_Work to be completed_
Beginning with the line containing "Vykurovanie (48, 2058)" and ending with the last line, repeat the records exactly.

** Data provided follows **

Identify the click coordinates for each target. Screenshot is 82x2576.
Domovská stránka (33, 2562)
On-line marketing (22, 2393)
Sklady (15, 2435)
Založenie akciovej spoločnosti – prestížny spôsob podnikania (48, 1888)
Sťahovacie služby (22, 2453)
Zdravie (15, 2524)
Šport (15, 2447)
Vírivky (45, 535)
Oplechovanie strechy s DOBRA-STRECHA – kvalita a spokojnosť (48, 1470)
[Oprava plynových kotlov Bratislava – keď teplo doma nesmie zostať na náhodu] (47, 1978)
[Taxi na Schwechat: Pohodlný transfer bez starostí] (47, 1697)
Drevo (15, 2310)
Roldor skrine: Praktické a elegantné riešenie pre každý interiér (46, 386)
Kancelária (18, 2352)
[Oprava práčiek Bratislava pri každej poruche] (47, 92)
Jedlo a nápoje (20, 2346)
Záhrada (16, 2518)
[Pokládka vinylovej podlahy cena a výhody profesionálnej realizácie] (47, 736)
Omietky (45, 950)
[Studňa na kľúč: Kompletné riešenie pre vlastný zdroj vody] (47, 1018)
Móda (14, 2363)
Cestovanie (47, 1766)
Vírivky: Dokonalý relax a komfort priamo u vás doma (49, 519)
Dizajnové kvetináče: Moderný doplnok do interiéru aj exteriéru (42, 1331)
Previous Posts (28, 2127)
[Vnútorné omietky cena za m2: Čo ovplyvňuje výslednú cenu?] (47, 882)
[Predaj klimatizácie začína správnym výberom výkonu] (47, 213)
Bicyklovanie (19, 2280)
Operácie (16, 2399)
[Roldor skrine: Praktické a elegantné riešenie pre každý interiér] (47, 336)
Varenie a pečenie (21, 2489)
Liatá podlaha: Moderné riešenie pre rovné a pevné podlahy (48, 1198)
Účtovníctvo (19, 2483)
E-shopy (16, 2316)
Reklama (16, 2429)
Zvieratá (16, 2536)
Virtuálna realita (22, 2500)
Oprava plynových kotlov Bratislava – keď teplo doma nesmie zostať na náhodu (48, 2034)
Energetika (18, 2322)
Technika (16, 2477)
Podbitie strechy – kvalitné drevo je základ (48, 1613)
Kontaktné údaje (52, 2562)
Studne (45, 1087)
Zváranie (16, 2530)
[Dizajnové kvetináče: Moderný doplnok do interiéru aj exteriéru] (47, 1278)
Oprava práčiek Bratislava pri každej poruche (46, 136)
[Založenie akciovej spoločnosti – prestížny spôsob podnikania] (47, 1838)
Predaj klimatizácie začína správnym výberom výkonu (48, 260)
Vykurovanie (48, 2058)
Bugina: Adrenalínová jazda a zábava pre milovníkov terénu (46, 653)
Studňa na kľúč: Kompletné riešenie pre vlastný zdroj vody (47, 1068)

** End of Data provided **

_Exercise output_
Vykurovanie (48, 2058)
Bugina: Adrenalínová jazda a zábava pre milovníkov terénu (46, 653)
Studňa na kľúč: Kompletné riešenie pre vlastný zdroj vody (47, 1068)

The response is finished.